╔══
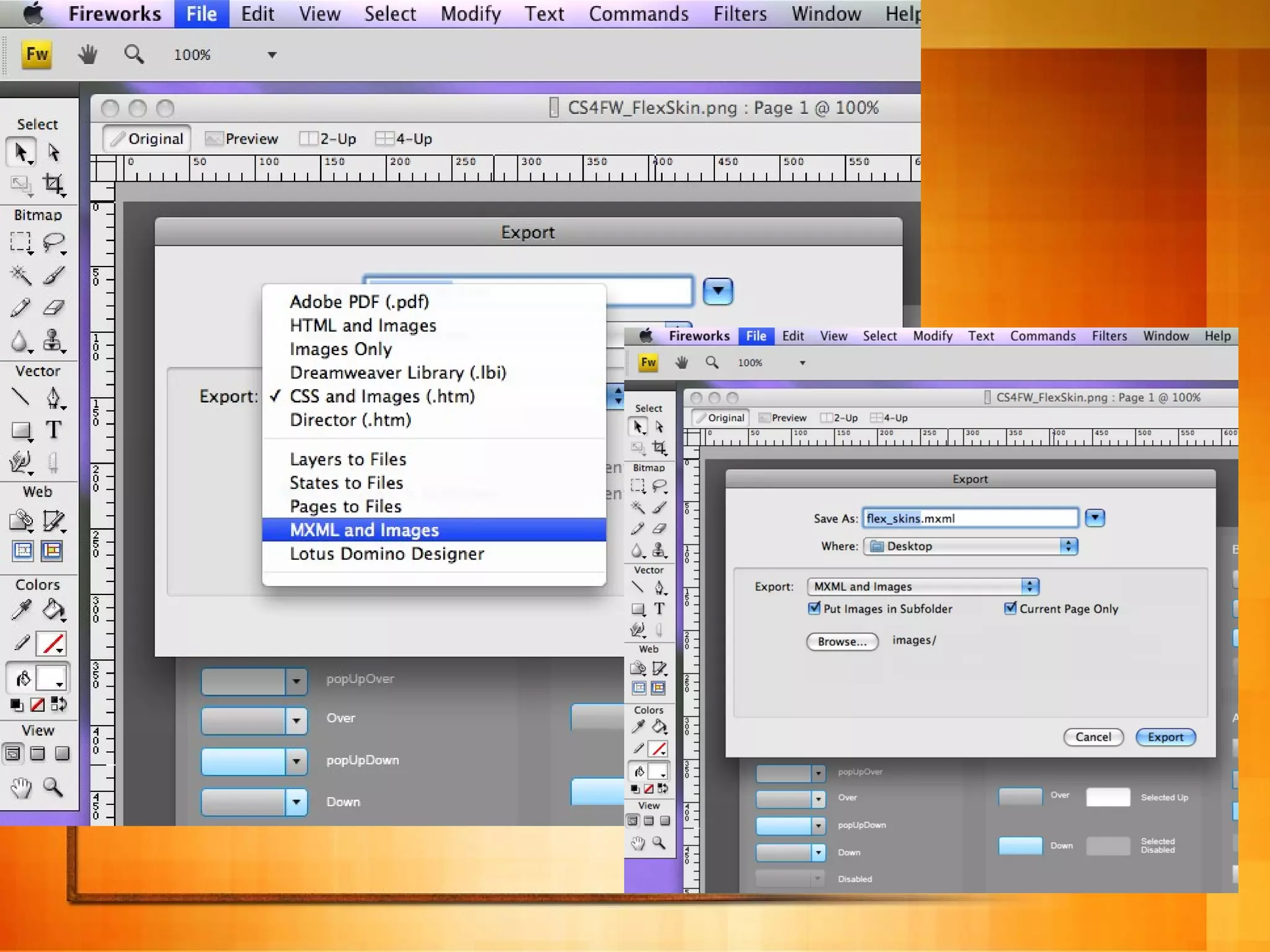
Task: Choose the Magic Wand tool
Action: (x=20, y=275)
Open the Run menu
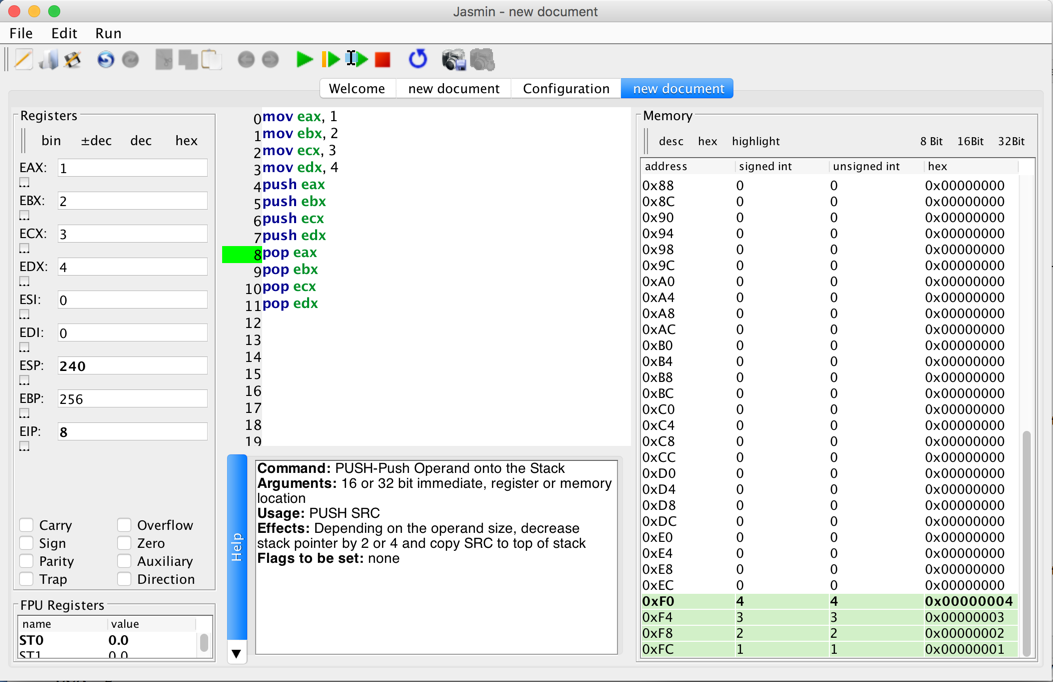The width and height of the screenshot is (1053, 682). tap(108, 33)
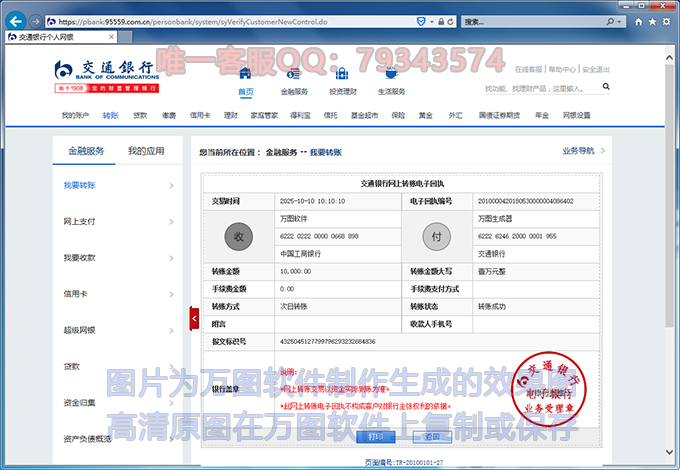Click the round 收 payee icon
680x470 pixels.
239,236
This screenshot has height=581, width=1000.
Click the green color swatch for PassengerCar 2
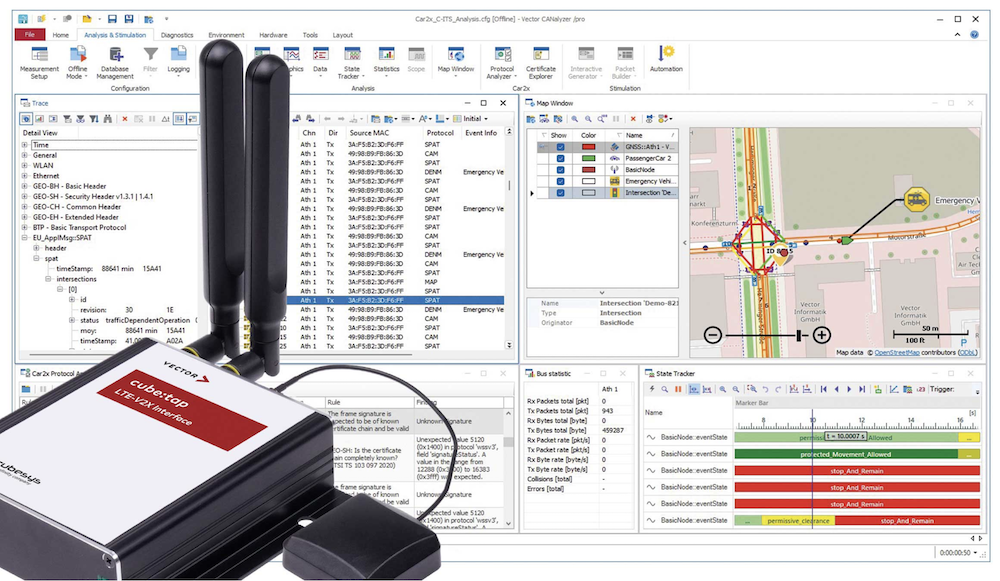[x=587, y=158]
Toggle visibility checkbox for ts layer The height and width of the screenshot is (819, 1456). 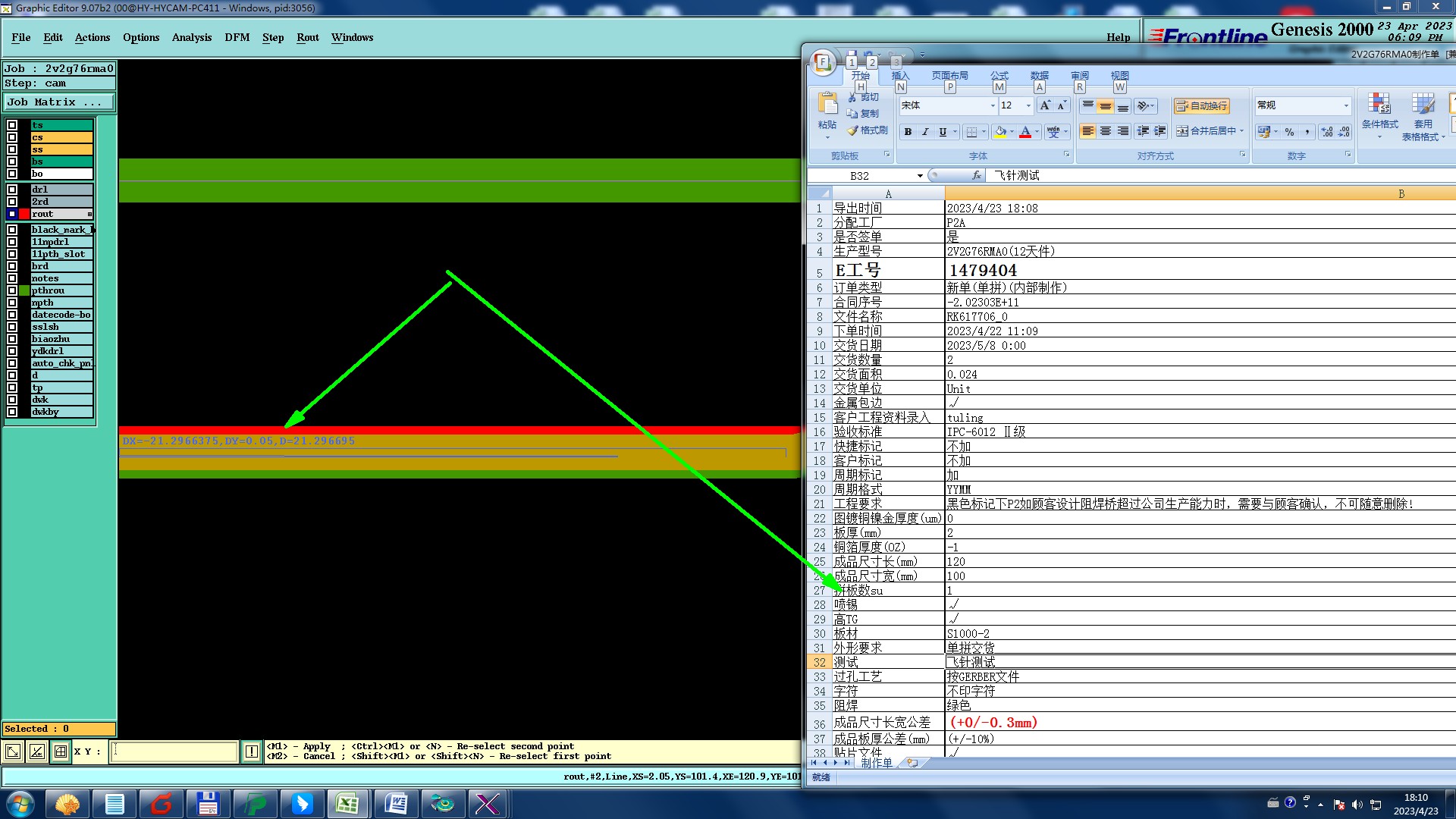click(12, 125)
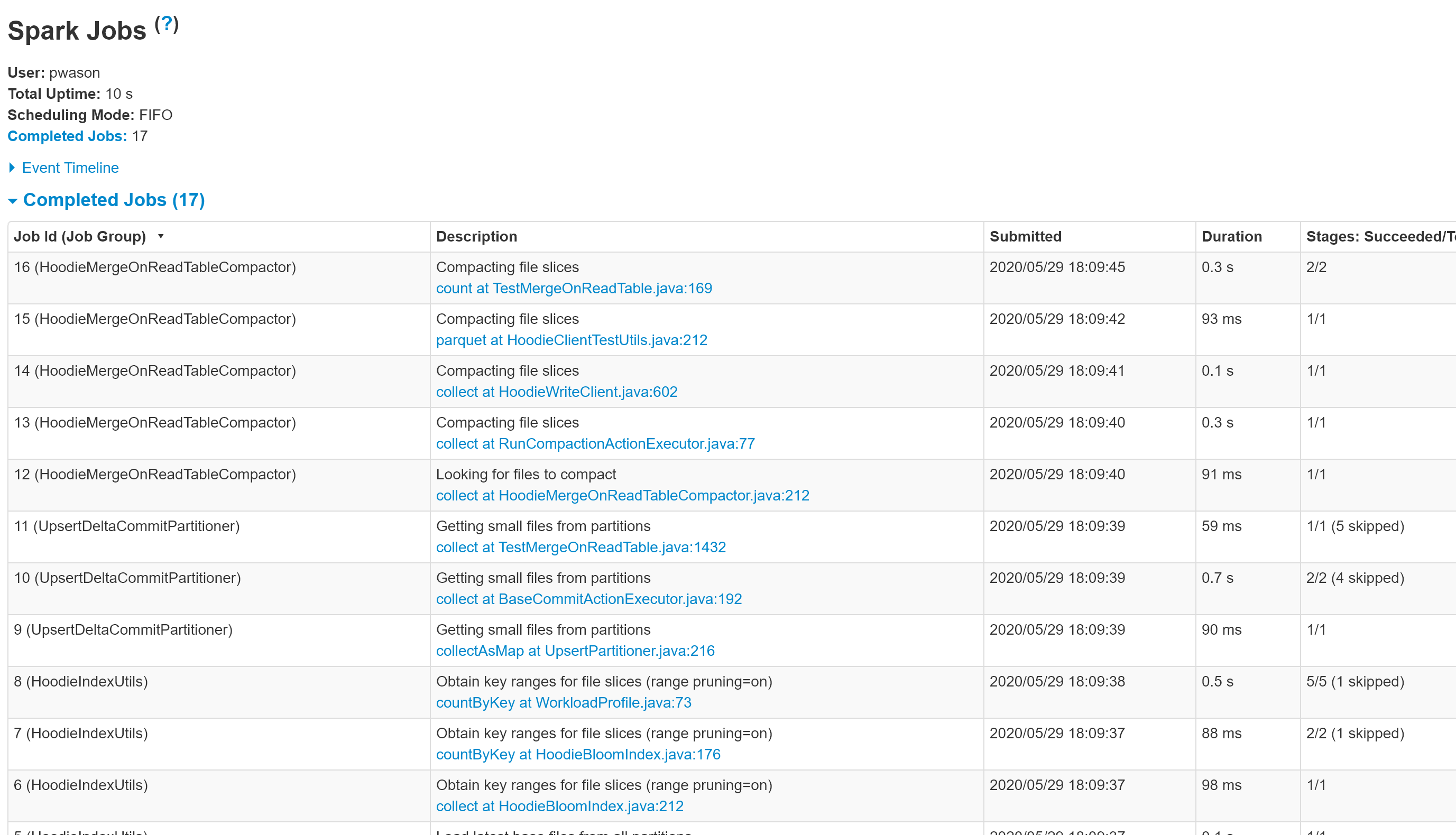Open countByKey at WorkloadProfile.java:73 link
The width and height of the screenshot is (1456, 835).
tap(564, 702)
╚══
-- What the task requires --
Please output the material between the line holding "Open the Run menu" and the line holding "[x=587, y=158]", inclusive, reproducing each line without change. Leave the pictures out of your answer.

-- Finished exercise --
Open the Run menu
The width and height of the screenshot is (1053, 682). tap(108, 33)
Click the round 收 payee icon
680x470 pixels.
239,236
This screenshot has height=581, width=1000.
Click the green color swatch for PassengerCar 2
[x=587, y=158]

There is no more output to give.